What the task requires> Report how many lines below contain the word "agent". Give only the number.

Items from a data source:

========

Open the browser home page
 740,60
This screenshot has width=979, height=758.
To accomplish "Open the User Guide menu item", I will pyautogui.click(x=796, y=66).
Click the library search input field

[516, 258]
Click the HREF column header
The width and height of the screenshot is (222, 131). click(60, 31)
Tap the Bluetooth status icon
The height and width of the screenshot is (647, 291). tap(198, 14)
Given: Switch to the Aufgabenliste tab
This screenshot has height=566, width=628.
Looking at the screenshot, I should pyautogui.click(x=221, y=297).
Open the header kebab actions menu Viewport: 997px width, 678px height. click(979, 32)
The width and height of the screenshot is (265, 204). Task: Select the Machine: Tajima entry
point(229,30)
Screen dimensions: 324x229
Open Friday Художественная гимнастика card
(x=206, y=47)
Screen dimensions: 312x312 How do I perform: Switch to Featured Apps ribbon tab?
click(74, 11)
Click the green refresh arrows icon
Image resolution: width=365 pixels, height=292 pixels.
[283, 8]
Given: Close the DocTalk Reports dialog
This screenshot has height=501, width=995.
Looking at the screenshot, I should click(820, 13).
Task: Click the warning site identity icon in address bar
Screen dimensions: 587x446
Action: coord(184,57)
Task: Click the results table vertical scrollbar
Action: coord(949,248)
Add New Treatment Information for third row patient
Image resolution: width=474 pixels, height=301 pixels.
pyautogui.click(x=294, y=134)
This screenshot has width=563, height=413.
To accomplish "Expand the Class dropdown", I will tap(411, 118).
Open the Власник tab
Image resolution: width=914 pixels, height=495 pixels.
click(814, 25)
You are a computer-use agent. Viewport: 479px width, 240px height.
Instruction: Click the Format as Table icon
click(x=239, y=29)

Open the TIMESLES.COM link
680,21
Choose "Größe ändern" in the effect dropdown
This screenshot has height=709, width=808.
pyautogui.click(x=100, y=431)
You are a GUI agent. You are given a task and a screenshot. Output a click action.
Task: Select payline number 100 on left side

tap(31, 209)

========

Written answer> 2